Une fête pour Lumumba

Christian Schiaretti fait danser la pièce d’Aimé Césaire consacrée au héros congolais.

Gilles Costaz  • 7 novembre 2013 abonné·es

Aimé Césaire a 43 ans quand il écrit sa troisième pièce, Une saison au Congo, consacrée à Patrice Lumumba. On est en 1966. Lumumba, le principal acteur de l’indépendance du Congo, a été assassiné en 1961. L’auteur antillais n’écrit pas tout à fait à chaud, il lit beaucoup de documents sur un homme politique qu’il a à peine connu mais dont il a suivi avec admiration l’action dans la contestation puis comme Premier ministre météorique – il aura exercé le pouvoir à peine trois mois.

La « saison » dont traite la pièce, c’est à peu près l’année 1960. Les Belges accordent l’indépendance au Congo mais ne comptent pas retirer leurs réseaux. Lumumba, à la tête du gouvernement, met en place une véritable autonomie. Il est contesté par le président Kasa-Vubu et le secrétaire d’État Mobutu – encouragés par les Belges et l’ONU –, et fragilisé par la sécession du Katanga. Le voilà jeté dehors, puis au cachot, puis abattu. Cinq ans après, Mobutu, devenu président, fait tirer dans la foule qui crie le nom de Lumumba. Telle est la trame déroulée, où Césaire a changé certains noms pour les caricaturer (Mobutu devient Mokutu), mais pas celui de Lumumba. Une saison au Congo est presque une pièce injouable, bien qu’elle ait été immédiatement créée par une troupe belge en 1966 et montée en France en 1967 par Jean-Marie Serreau. C’est une énorme farce tragique, portée par un lyrisme cinglant et un chant d’amour désespéré.
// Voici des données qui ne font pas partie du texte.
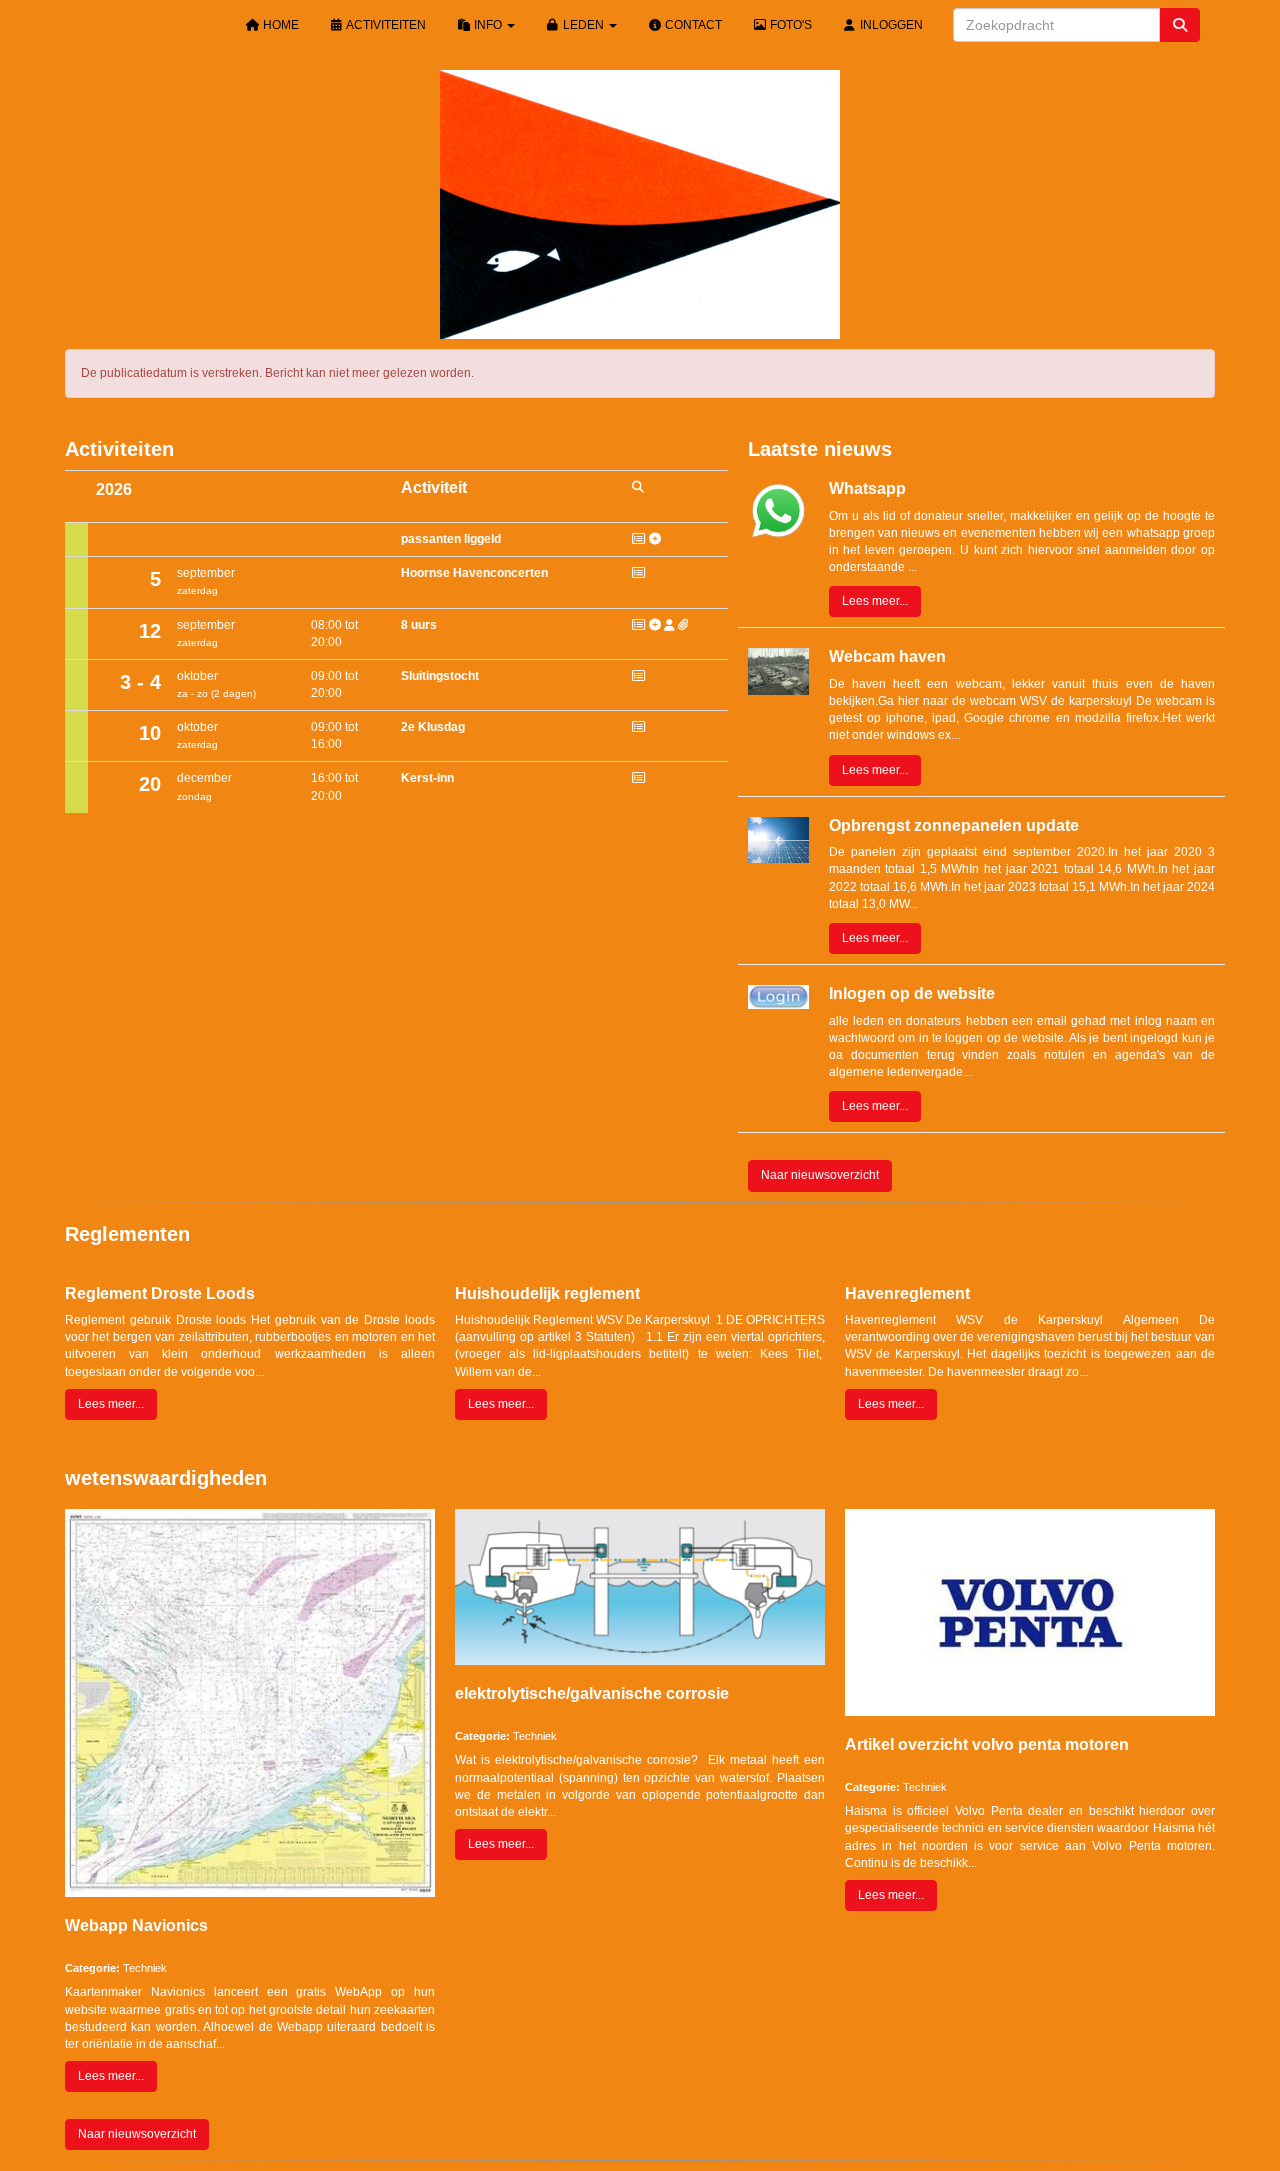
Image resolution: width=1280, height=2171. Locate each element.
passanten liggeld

L’écriture alterne une réalité quasi journalistique et la transformation des faits par la comédie et l’envol poétique.

Christian Schiaretti, premier homme de théâtre à s’intéresser à cette pièce depuis des années, jette beaucoup de moyens dans la bataille : 37 comédiens et musiciens, la participation du collectif burkinabé Béneeré, la production du TNP, les conseils de l’écrivain Daniel Maximin, etc. Avec sa scénographe Fanny Gamet, il invente une forme qui tient de la place du marché, de la piste de danse et du rond-point des ponts et chaussées. Les hommes politiques et le peuple ne cessent d’aller et de venir dans un charivari toujours clair. Marc Zinga, en Lumumba, déploie une tension d’athlète. La soirée danse plus qu’Aimé Césaire ne l’avait imaginé. De telle sorte que la poésie politique y a vraiment des ailes.